_Material to process_.
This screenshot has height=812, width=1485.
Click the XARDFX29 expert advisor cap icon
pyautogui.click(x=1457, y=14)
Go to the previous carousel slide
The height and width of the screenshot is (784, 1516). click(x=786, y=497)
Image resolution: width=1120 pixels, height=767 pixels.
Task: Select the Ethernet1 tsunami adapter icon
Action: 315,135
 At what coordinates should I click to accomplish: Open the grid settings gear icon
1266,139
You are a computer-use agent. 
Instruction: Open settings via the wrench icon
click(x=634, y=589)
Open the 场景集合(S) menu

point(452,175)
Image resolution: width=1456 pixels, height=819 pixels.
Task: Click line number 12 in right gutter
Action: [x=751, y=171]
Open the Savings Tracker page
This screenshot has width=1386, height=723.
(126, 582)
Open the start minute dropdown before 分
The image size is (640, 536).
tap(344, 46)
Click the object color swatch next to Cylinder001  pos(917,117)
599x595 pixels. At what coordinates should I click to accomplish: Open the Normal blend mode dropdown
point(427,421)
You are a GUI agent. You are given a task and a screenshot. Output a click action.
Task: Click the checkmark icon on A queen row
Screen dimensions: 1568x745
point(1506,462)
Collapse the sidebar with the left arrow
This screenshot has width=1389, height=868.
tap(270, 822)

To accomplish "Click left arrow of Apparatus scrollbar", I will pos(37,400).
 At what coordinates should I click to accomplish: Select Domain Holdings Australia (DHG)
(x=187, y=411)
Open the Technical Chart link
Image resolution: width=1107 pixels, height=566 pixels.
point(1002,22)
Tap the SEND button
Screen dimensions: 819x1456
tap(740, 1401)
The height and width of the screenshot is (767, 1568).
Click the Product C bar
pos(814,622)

_Your instructions_. Reproduce all of the material above, substituting "position" for every occurrence of "coordinates" and leaving everything else unchanged.

_Finished task_.
This screenshot has height=812, width=1485.
Click the XARDFX29 expert advisor cap icon
pyautogui.click(x=1457, y=14)
Go to the previous carousel slide
The height and width of the screenshot is (784, 1516). click(x=786, y=497)
Image resolution: width=1120 pixels, height=767 pixels.
Task: Select the Ethernet1 tsunami adapter icon
Action: 315,135
 At what position should I click to accomplish: Open the grid settings gear icon
1266,139
You are a computer-use agent. 
Instruction: Open settings via the wrench icon
click(x=634, y=589)
Open the 场景集合(S) menu

point(452,175)
Image resolution: width=1456 pixels, height=819 pixels.
Task: Click line number 12 in right gutter
Action: [x=751, y=171]
Open the Savings Tracker page
This screenshot has width=1386, height=723.
(126, 582)
Open the start minute dropdown before 分
The image size is (640, 536).
tap(344, 46)
Click the object color swatch next to Cylinder001  pos(917,117)
599x595 pixels. At what position should I click to accomplish: Open the Normal blend mode dropdown
point(427,421)
You are a GUI agent. You are given a task and a screenshot. Output a click action.
Task: Click the checkmark icon on A queen row
Screen dimensions: 1568x745
point(1506,462)
Collapse the sidebar with the left arrow
This screenshot has width=1389, height=868.
tap(270, 822)

To accomplish "Click left arrow of Apparatus scrollbar", I will pos(37,400).
 At what position should I click to accomplish: Select Domain Holdings Australia (DHG)
(x=187, y=411)
Open the Technical Chart link
Image resolution: width=1107 pixels, height=566 pixels.
point(1002,22)
Tap the SEND button
Screen dimensions: 819x1456
tap(740, 1401)
The height and width of the screenshot is (767, 1568).
Click the Product C bar
pos(814,622)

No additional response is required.